Verano 1993 (Estiu 1993), España 2017. Dirección y libreto: Carla Simón. Fotografía: Santiago Racaj. Música: Pau Boigues y Ernest Pipó. Con: Laia Artigas, Paula Robles, Bruna Cusí, David Verdaguer. Estreno: 28 de junio. Calificación: Muy buena.
Al igual que el cine iraní, el español siempre tuvo predilección por mirar el mundo a través de los ojos infantiles, desde la mítica Marcelino, pan y vino (Ladislao Vajda, 1954) hasta notables títulos de Víctor Erice (El espíritu de la colmena, 1973; El sur, 1982), Carlos Saura (Cría cuervos, 1975), Manuel Gutiérrez Aragón (Demonios en el jardín, 1982) o Javier Fesser (Camino, 2008). Ahora la cineasta Carla Simón se une a esa selecta nómina adoptando el punto de vista de Frida (Laia Artigas), una niña de seis años, y lo hace de manera muy particular con la cámara enfocando en forma permanente a la protagonista, mientras los demás personajes entran y salen de cuadro, o quedan directamente afuera, en off. Mientras el film desarrolla de esa forma su historia, desde lo narrativo la directora oculta deliberadamente información al espectador, en lo que debe ser leído como un ejemplo de coherencia interna, ya que Frida por su edad no capta todo lo que sucede en torno suyo. Si a eso sumamos que los adultos no suelen contar a los niños “cosas de mayores”, aunque sean importantes para ellos, tenemos que la mirada fragmentaria de Frida será la única a la cual accederemos como espectadores.
De ahí que lo que podemos comprender desde el inicio es que la niña quedó huérfana de padre y madre, pero en lo inmediato no sabremos por qué. Como varios doctores la examinan preocupados, intuimos que quizá haya contraído algún virus, pero la verdad no la descubriremos hasta la penúltima escena, cuando su tía (que ahora oficia de madre adoptiva) le -y nos- revele con sinceridad todo el misterio. De esa manera Verano 1993 se convierte en una película enteramente construida en base a elipsis, las cuales otorgan a las imágenes una fuerza poética inusual. Así, casi sin querer, Carla Simón redondea una obra única sobre las alegrías, dolores y angustias de la infancia y el crecimiento.
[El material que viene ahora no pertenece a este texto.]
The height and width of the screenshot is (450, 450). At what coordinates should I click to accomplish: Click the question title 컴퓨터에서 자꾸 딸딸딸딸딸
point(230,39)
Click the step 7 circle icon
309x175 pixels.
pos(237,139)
Lo más embrujador de su propuesta es que la cineasta no se conforma con lo fácil y evidente (convertir su película en un envase estético sobre la ausencia), sino que desde la imagen mantiene ocultos todo lo que puede sus profundos significados, utilizando un estilo casi documental, volcado a la improvisación. Esa herramienta la encuentra en dos figuras insoslayables: la protagonista y su prima menor Ana (Paula Robles). Ambas son los verdaderos ejes del film, y su sola presencia confiere gran dinamismo a cada plano. Al respecto los personajes lucen tan auténticos, y en apariencia son tan sencillos, que las niñas y los actores parecen haber existido pura y exclusivamente para ser filmados.
Al igual que sucede en las mejores películas uruguayas, en Verano 1993 percibimos lo que podría ser un hogar verdadero, y no una locación de ficción. Ver jugar a estas dos niñas de manera tan espontánea lleva a pensar que se conocen desde que nacieron. Los intérpretes adultos suelen decir que los niños no actúan sino que juegan. Sea eso cierto o no, Laia Artigas es una verdadera revelación, porque exhibe agudezas y gestos dignos de alguien con experiencia, sobre todo teniendo en cuenta la difícil tarea que le tocó: la de una niña que no sólo ha perdido a sus padres, sino también un hogar y una rutina, es decir, una forma de vida. Y así, escena a escena, entre el desconcierto y el dolor, vamos descubriendo en forma muy callada los caminos que llevan a Frida rumbo al corazón de esa joven mujer que será su nueva madre, hasta llegar a la sensacional secuencia final, donde la risa y la alegría sirven para hacer estallar la emoción y el llanto, hasta entonces contenidos. Esa escena está volcada por entero mediante juegos y casi sin palabras, pero deja al desnudo no sólo nuestra inseguridad vital sino también la deslumbrante humanidad que respira toda la película, una de las más bellas del actual cine español.